▶ **What the task asks**: Repeat exactly the lines below from the line that contains "How do I perform: Toggle Maximize On Play?" to the last line, inclusive, without the pictures.

====== Input material

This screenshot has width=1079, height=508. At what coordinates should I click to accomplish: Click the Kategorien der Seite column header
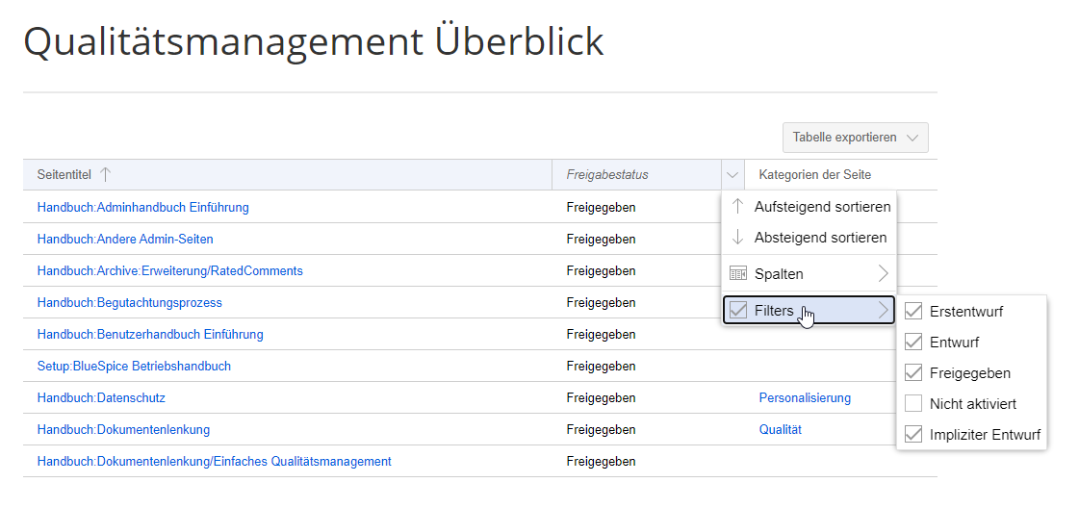(x=814, y=175)
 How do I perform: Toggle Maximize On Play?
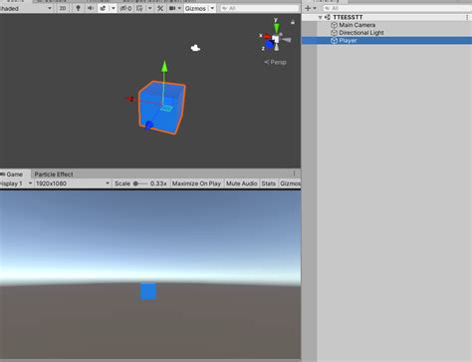(196, 183)
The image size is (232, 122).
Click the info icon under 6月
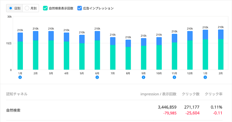click(x=97, y=77)
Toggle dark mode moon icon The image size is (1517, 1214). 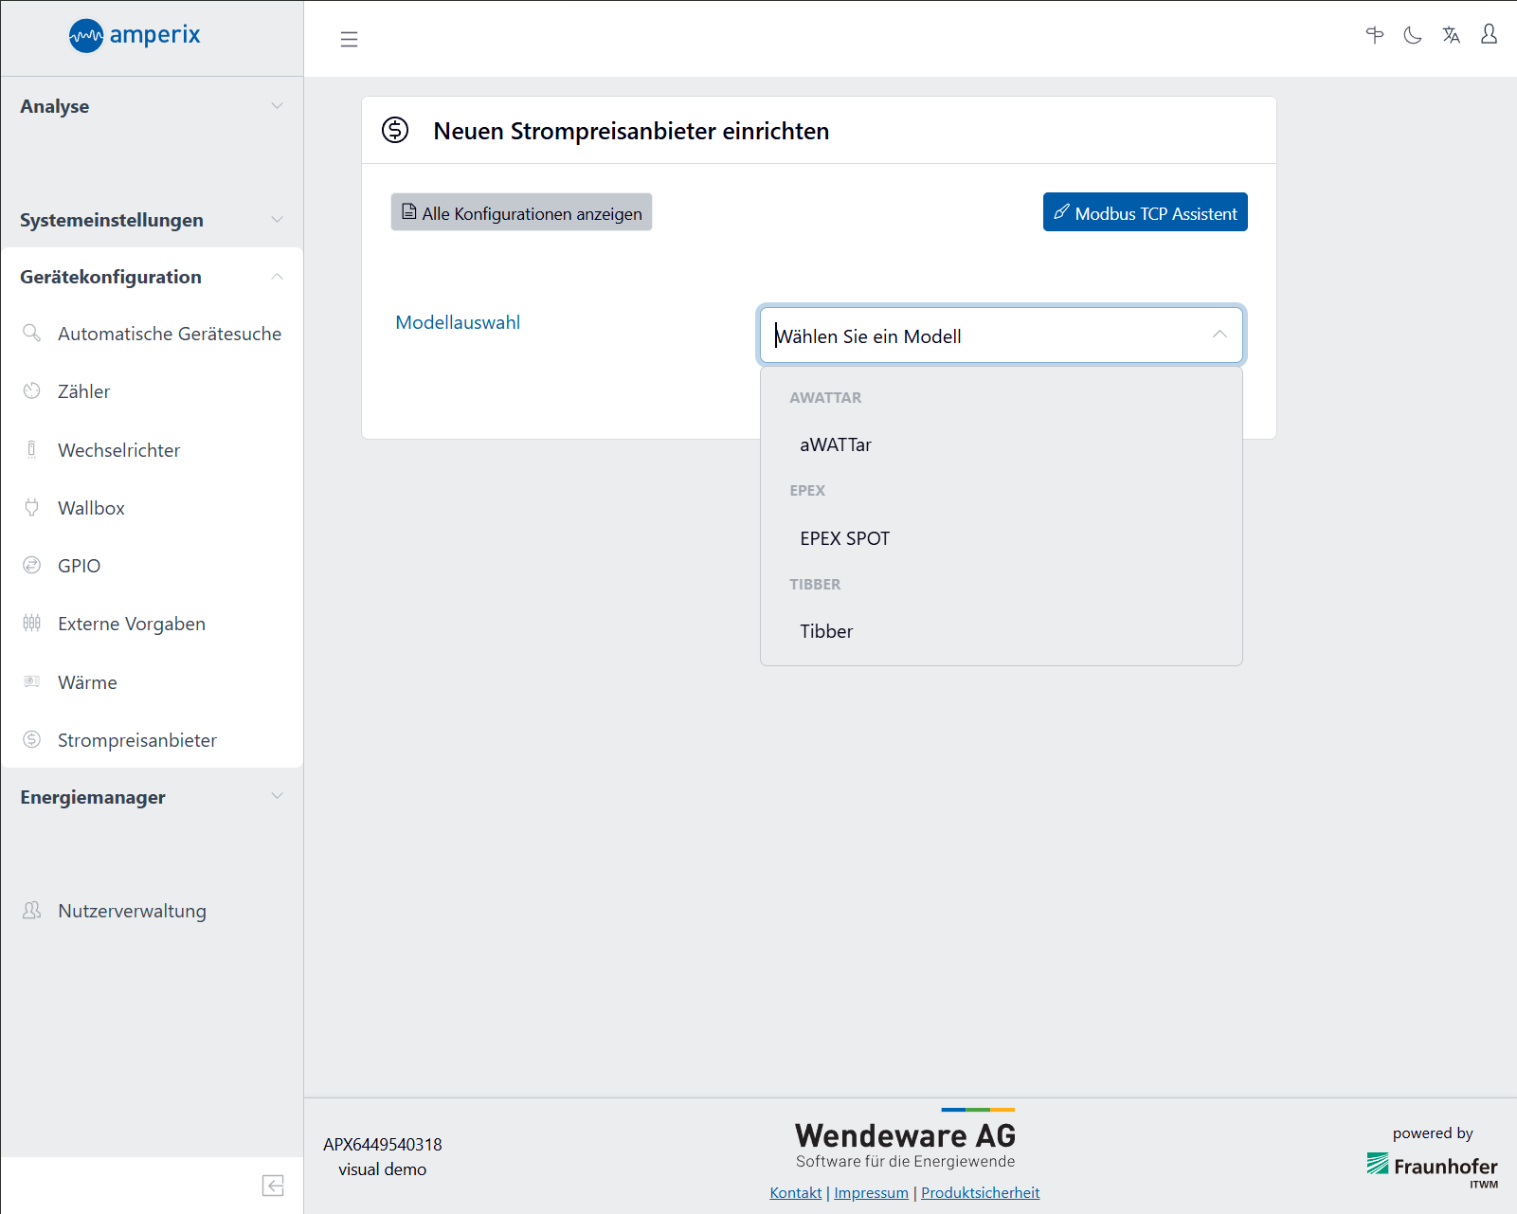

============

▶ **Result of the task**:
 How do I perform: Toggle Maximize On Play?
(196, 183)
The image size is (232, 122).
Click the info icon under 6月
click(x=97, y=77)
Toggle dark mode moon icon The image size is (1517, 1214). 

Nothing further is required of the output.